Delta Air Lines (DAL) and United Airlines (UAL) reported a 28% and 130% increase in their respective first-quarter earnings. Another US air carrier, Spirit Airlines (SAVE) will likely witness a 90.7% year-over-year increase in its profits.
What’s driving this pessimism?
Lower revenue growth, increased operating expenses, and higher fuel costs will likely weigh on American Airlines’ first-quarter bottom-line results. For the first quarter, analysts expect the company to report revenues of $10.6 billion—up 1.9% from the first quarter of 2018. The revenue growth estimate is much lower than the high single-digit top-line growth reported by Delta Air Lines and United Airlines.
Analysts’ dismal top-line growth projection is mainly due to massive flight cancellations during the quarter. In a regulatory filing on April 9, American Airlines revealed that 2,140 flights were canceled during the first quarter due to the partial government shutdown in January, the grounding of Boeing’s (BA) 737 Max series jets, and flight cancellations for Boeing’s 737-800 planes due to remediation and interior work.
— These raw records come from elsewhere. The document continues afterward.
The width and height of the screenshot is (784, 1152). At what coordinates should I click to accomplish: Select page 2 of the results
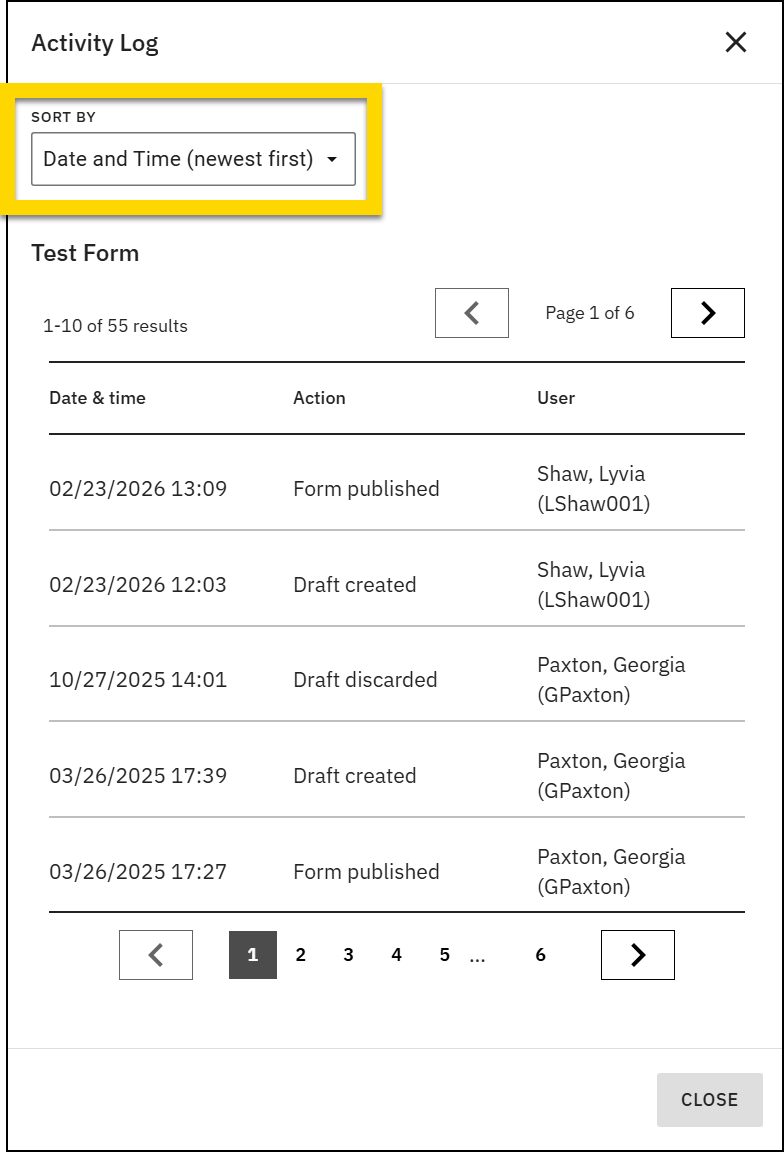coord(301,954)
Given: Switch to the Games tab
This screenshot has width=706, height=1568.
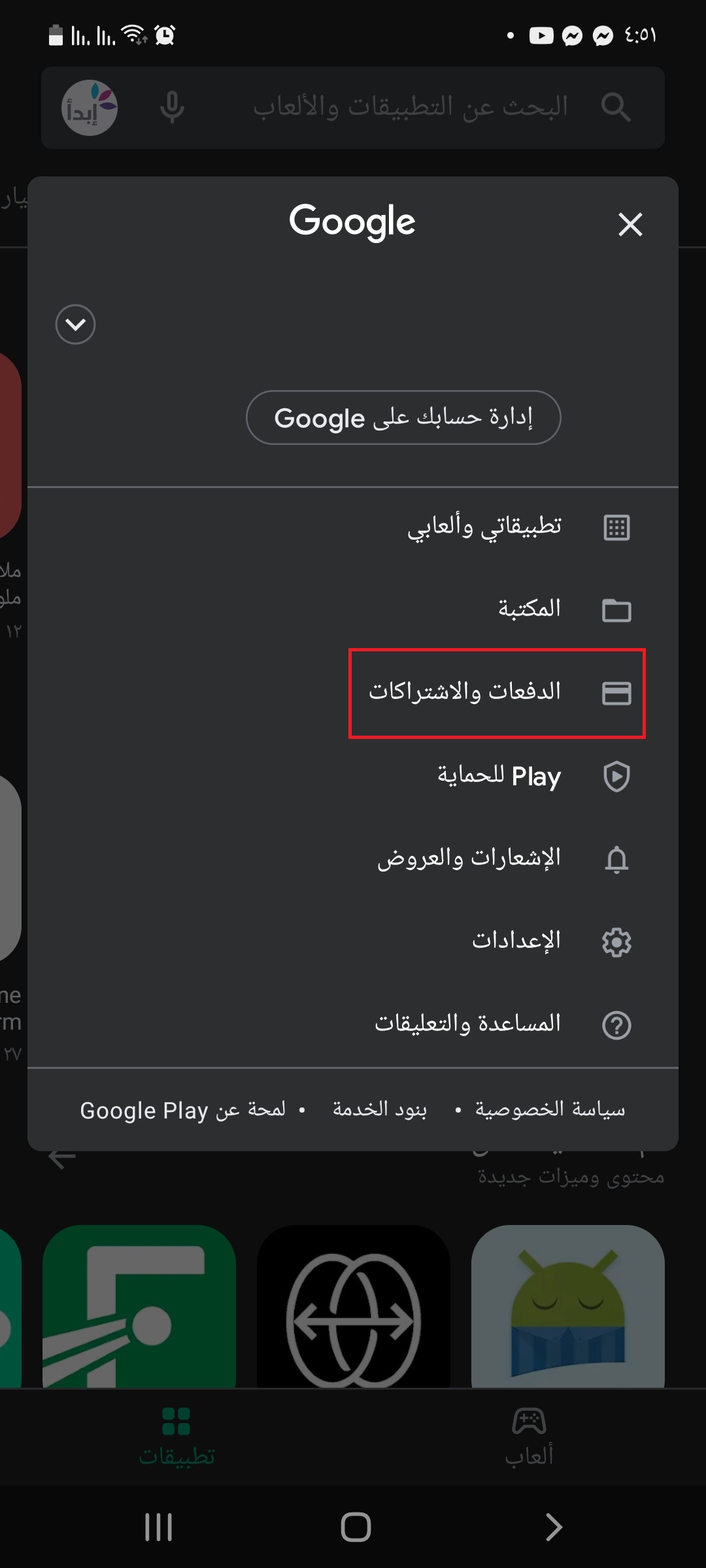Looking at the screenshot, I should [x=529, y=1437].
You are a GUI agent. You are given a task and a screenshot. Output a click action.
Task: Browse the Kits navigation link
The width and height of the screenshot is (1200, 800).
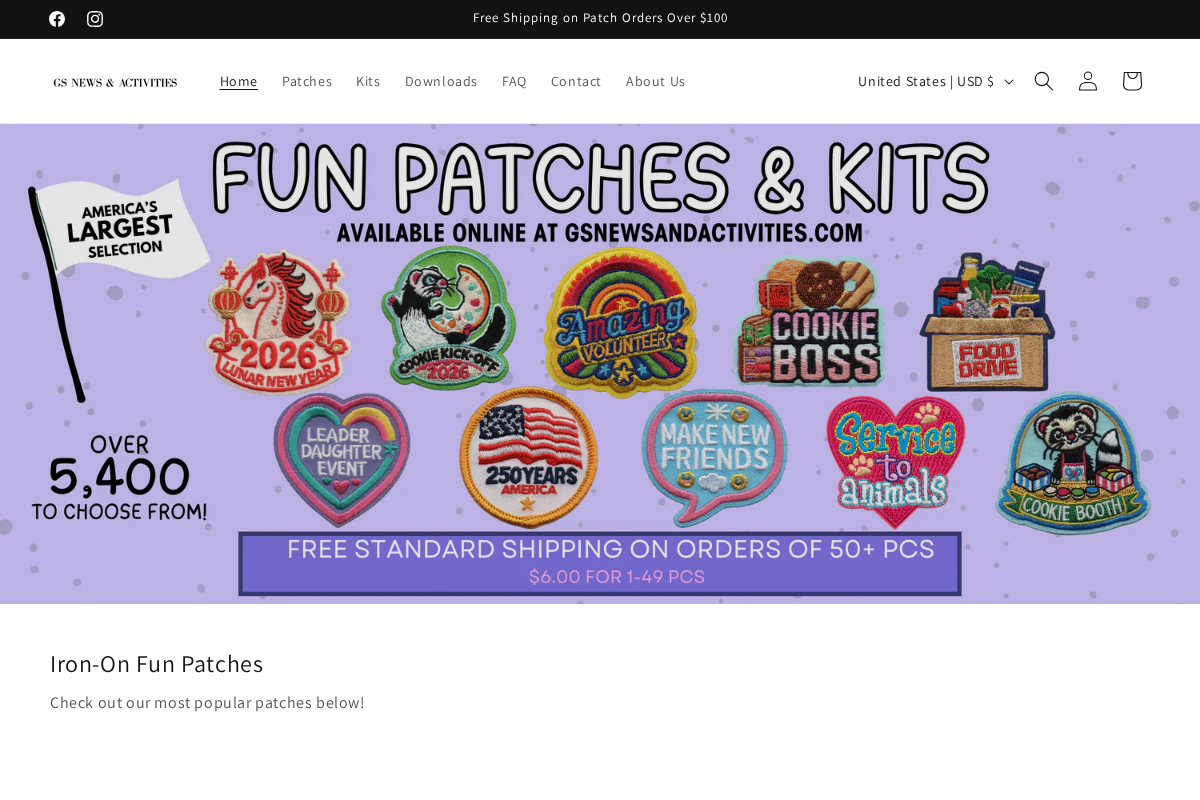click(x=368, y=81)
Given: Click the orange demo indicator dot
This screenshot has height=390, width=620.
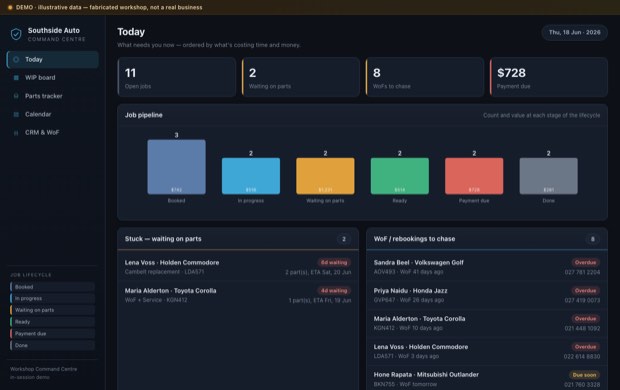Looking at the screenshot, I should click(x=10, y=7).
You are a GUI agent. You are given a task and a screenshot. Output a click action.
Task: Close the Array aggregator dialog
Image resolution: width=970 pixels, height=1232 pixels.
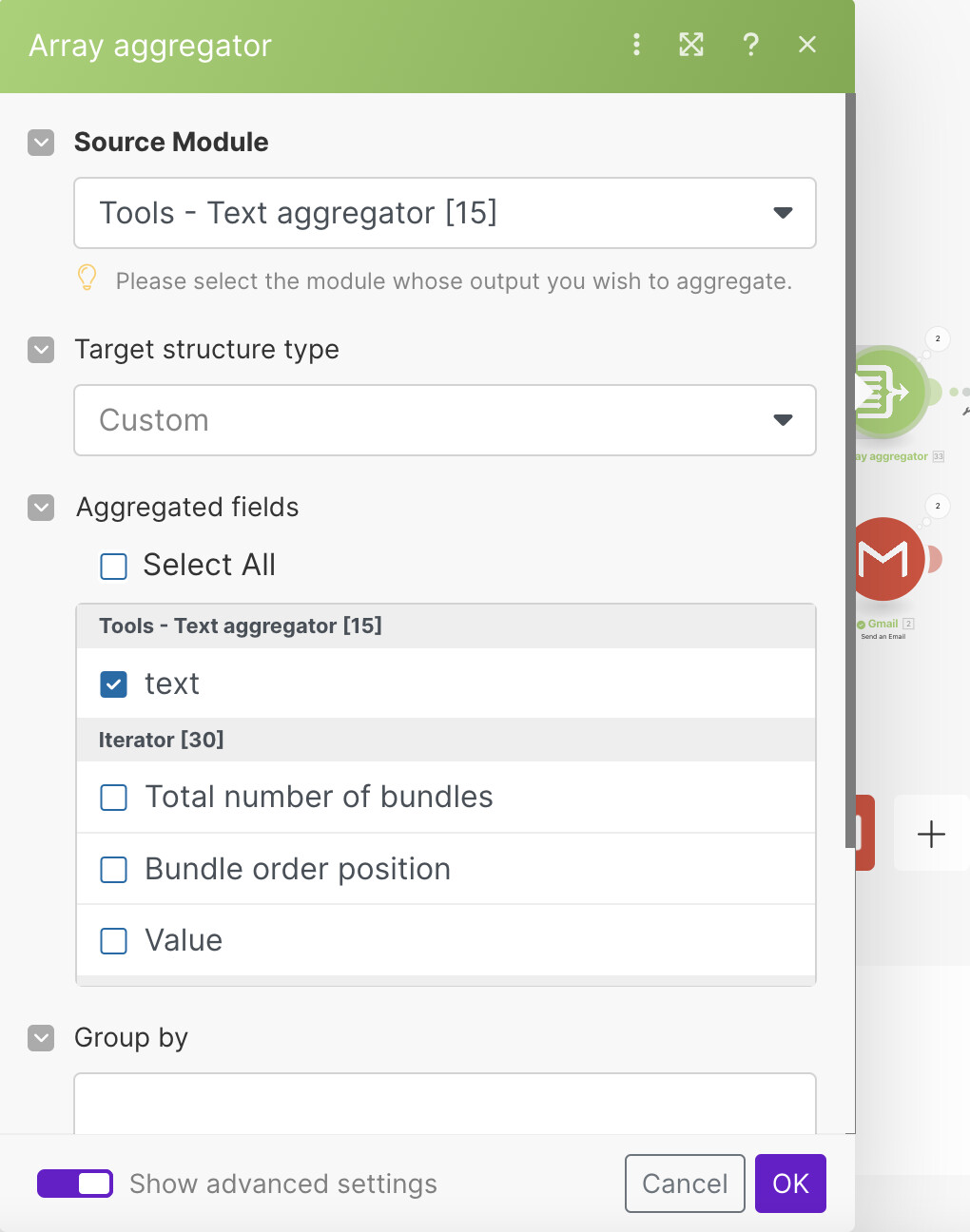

Therefore, the company lowered its TRASM (total revenue per available seat mile) growth forecast for the quarter. The company expects the TRASM to be flat or increase to 1% compared to the earlier projection of flat to 2%.
On the cost front, the average fuel cost per gallon is expected to be $2.02–$2.07, which is higher than the previous guidance of $1.97–$2.02. The ex-fuel CASM is expected to increase 2%–4%.